PASSAGE PROVIDED START

January low-season: storm chasing

I’ll book 10 days off, waiting till last minute to follow the snow – hopefully to somewhere I’ve long hankered after. Heiligenblut, the Pyrenees, Whitewater… I will be patient, and end up somewhere exciting. Even a few days in advance, flights in January can be cheap. Or if I spot a late package to wherever snow is falling, even better.

February half-term: Dolomites

Generally to be avoided, but if we take my teenage stepchildren my top choices will be the Dolomites (Italy doesn’t have half-term) or Switzerland (largely uncrowded), for a few days and not travelling at weekends. The teenagers want to go where their friends have heard of so I may be outvoted, but in Switzerland I’d opt for Zinal or Andermatt: underrated, quiet outside weekends and ideal for budding off-pisters.

Early spring: Val Maira

Time for adventure! Last year my husband and I spent a long weekend in Gressoney with friends and had three days’ guiding, plus a night in the Orestes hut. Next time I’d stay every night in a ‘soft-core’ mountain hut (with showers and double rooms) and explore with a guide each day. Right up my street would be Val Maira, which Martin Chester raved about last year (FL150).

PASSAGE PROVIDED END

* TASKS
1. In the ski-trip plans above, rewrite the paragraph beginning "Generally to be avoided" as a short bulleted list that keeps its main facts.
2. Answer these questions from the ski-trip plans above:
(a) How many days off does the writer plan to book for January?
(b) Which two Swiss resorts does the writer name for February half-term?
(c) Where did the writer and her husband spend a long weekend with friends last year?
3. Carry on with the ski-trip plans above, starting right after their last sentence.

STORED DATA START

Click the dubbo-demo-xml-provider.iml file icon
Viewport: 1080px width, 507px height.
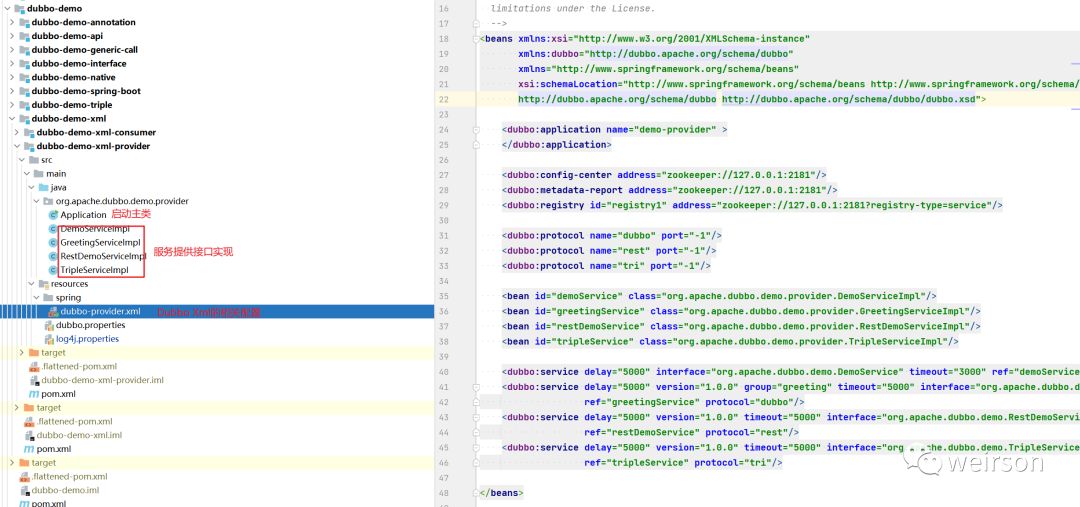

STORED DATA END

* RESULTS FOR THE EXERCISE
1.
- February half-term trips are generally best avoided.
- If the teenage stepchildren come, the top choices are the Dolomites (Italy has no half-term) or Switzerland (largely uncrowded).
- The trip would be a few days long, with no travel at weekends.
- The teenagers want somewhere their friends have heard of, so the writer may be outvoted.
- In Switzerland the writer would pick Zinal or Andermatt, which are underrated, quiet outside weekends and ideal for budding off-pisters.

2.
(a) 10 days.
(b) Zinal and Andermatt.
(c) Gressoney.

3.
Easter and beyond: North America

My favourite time to take the stepchildren skiing, with long days and reliable snow. Last year we succumbed to a clamour for Val d’Isere, which was fine, but never again will we travel in that valley at a weekend. No, this year I’m pushing to cross the Atlantic. Aspen. Jackson. Telluride. Or a California road-trip, taking in Tahoe and Mammoth, where they often ski into July. If has melted, we’ll go surfing instead.

Matt Clark, Fall Line digital editor, based in Innsbruck (2017)

Pre-season: Stubai then Siberia

Living in Tirol, I’m lucky enough to ski from mid-September until late June (on the glaciers) here at home, so I’ll approach this from the perspective of my ultimate ‘dream season’. I’ll start here on the Stubaier Glacier in October to warm my legs up, as I just can’t resist the dreamy golden autumn light. If I’m lucky I’ll get a spot of powder ski touring in too when the early storms hit the (closed and ungroomed) ski resorts. However when November rolls around I’d head to Siberia, again ski touring. Not many people know this, but Siberia gets blasted by the same weather patterns as Hokkaido, and most years it’s neck deep before winter even starts stirring elsewhere.

Christmas/New Year: Japan

Shortly after Christmas Japan will be on the cards, and I’d spend the first six weeks of the new year gorging myself on JaPOW between the beautiful birch trees.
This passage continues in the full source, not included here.